§ Work item:
Could you retype exactly the line containing "The image size is (640, 422)." and every line after it in the data below, leaving out the pictures?
◆ ◆ ◆ ◆
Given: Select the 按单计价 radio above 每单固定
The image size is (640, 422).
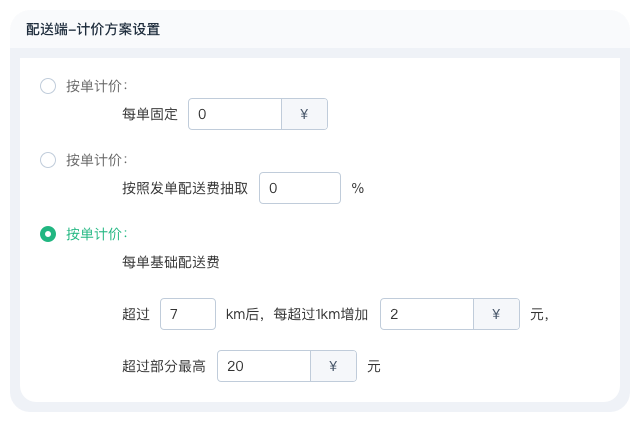Looking at the screenshot, I should coord(48,86).
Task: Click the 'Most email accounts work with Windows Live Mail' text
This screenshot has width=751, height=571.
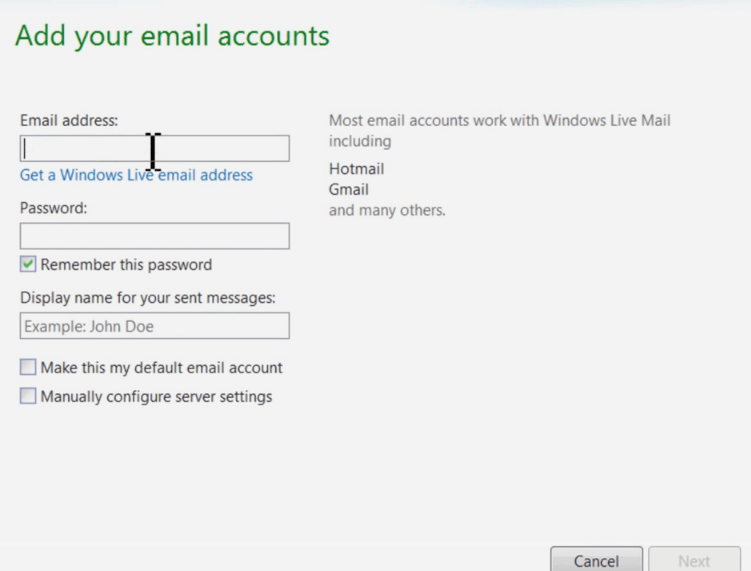Action: [500, 120]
◆ ◆ ◆ ◆
§ Output for this task:
The image size is (640, 422).
Looking at the screenshot, I should coord(48,86).
Task: Click the 'Most email accounts work with Windows Live Mail' text
This screenshot has width=751, height=571.
Action: [500, 120]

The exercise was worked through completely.